PROBLEM DESCRIPTION:
Which lines of the material contain the word "page"? Show each one.

SOURCE INFORMATION:
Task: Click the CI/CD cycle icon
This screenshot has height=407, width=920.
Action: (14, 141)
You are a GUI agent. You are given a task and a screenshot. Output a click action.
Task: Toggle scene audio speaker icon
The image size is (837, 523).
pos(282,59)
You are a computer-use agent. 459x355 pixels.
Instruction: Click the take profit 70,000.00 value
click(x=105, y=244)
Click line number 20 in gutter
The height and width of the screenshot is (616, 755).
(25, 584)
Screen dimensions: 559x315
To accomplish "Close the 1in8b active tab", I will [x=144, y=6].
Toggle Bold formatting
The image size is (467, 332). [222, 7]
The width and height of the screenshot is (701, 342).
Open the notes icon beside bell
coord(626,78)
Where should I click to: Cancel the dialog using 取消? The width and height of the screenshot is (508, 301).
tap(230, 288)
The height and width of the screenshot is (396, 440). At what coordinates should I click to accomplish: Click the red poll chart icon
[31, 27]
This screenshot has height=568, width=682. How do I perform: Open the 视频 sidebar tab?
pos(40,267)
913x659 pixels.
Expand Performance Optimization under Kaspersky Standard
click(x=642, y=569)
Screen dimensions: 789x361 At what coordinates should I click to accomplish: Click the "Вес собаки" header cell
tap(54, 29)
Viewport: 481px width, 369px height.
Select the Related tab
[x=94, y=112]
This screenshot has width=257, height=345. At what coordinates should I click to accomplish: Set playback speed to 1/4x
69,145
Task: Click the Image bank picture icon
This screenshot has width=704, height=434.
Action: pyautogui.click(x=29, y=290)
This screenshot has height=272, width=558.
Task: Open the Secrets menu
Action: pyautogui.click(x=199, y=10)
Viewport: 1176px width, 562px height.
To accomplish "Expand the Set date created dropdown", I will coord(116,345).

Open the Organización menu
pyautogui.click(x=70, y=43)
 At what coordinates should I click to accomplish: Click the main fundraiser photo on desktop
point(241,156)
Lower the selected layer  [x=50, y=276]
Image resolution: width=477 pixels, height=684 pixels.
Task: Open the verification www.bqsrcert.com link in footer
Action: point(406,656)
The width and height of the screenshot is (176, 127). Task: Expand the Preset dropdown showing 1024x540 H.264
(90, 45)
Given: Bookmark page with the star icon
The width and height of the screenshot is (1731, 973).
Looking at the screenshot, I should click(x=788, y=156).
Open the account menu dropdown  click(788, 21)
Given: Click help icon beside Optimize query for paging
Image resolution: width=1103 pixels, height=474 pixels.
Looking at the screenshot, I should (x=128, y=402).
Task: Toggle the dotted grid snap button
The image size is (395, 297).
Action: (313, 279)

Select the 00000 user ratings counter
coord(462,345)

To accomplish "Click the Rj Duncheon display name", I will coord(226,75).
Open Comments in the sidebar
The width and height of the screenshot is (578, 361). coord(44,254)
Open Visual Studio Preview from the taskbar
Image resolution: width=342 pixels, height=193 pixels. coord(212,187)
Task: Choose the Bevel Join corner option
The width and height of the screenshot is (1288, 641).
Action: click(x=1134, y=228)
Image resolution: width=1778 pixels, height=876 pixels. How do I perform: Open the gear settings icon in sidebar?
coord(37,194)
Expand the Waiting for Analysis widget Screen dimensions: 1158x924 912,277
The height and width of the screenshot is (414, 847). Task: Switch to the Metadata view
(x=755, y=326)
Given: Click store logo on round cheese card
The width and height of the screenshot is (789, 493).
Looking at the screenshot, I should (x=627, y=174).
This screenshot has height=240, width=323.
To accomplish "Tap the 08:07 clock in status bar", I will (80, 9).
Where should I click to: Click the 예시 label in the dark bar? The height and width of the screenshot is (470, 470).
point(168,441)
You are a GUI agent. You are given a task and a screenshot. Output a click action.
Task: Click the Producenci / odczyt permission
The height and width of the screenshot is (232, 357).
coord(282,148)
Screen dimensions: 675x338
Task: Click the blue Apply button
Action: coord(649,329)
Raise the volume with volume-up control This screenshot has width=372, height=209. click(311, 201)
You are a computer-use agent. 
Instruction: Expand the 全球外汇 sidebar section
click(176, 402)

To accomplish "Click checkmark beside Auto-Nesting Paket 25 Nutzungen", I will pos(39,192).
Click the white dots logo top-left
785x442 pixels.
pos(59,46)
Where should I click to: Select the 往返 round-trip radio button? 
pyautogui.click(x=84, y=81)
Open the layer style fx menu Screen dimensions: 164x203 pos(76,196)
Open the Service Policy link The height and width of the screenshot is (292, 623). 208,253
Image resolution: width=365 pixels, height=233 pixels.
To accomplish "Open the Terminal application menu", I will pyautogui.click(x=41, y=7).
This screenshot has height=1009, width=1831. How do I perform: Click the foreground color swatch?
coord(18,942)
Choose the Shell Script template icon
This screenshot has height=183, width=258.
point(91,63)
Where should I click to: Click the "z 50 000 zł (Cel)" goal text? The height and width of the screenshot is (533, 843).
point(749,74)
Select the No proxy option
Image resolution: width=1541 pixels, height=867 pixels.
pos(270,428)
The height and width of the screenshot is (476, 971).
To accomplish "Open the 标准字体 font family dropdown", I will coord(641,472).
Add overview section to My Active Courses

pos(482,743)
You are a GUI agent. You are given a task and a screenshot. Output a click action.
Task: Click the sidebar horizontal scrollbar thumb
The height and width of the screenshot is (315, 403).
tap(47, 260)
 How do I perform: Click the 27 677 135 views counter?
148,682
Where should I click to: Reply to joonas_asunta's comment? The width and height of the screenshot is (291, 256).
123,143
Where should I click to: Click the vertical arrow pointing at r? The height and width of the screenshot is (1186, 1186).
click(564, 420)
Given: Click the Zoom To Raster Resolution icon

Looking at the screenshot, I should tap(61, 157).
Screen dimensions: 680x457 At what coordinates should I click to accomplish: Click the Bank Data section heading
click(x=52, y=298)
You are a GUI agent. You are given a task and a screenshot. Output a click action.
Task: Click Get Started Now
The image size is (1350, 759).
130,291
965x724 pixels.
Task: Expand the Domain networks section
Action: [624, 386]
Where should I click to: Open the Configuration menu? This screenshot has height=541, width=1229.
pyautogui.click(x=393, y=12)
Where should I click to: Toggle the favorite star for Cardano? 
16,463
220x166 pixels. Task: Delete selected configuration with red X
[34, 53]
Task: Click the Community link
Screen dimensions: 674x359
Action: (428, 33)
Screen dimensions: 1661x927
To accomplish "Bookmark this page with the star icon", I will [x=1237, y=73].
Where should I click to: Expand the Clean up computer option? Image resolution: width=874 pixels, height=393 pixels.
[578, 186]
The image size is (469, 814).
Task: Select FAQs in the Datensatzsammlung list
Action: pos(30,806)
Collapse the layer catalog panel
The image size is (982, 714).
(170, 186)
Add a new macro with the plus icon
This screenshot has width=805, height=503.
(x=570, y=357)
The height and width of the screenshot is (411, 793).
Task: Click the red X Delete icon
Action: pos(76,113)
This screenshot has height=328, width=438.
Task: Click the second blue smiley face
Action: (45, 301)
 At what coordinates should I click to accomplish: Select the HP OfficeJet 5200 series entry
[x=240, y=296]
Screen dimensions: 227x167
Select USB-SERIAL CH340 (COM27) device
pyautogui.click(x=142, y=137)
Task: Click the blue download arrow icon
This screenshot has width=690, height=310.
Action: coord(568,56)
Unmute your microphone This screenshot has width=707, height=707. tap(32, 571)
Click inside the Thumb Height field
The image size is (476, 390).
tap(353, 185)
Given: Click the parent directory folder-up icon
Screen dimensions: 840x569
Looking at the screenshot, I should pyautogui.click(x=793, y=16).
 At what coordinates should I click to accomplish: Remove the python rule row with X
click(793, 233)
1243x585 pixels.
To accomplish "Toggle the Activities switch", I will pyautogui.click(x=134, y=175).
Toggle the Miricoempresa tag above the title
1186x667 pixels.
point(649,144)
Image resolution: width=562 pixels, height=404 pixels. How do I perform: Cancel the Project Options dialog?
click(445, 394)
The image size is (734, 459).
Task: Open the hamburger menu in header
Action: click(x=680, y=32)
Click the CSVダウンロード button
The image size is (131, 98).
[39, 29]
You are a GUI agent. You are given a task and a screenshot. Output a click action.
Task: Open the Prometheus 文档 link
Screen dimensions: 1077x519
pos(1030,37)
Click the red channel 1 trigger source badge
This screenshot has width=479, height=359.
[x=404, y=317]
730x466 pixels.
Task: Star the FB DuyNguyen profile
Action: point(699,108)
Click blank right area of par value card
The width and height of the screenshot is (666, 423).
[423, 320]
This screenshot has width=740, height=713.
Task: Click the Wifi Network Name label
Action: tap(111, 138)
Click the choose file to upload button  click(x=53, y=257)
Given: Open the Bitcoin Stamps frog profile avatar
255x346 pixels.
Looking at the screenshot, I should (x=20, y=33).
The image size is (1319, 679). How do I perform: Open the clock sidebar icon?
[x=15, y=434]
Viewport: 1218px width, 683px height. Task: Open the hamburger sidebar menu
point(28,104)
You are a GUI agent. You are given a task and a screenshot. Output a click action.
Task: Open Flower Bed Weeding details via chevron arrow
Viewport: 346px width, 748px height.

RESPONSE AREA:
Given: Bookmark page with the star icon
To accomplish "Bookmark this page with the star icon", I will [x=1237, y=73].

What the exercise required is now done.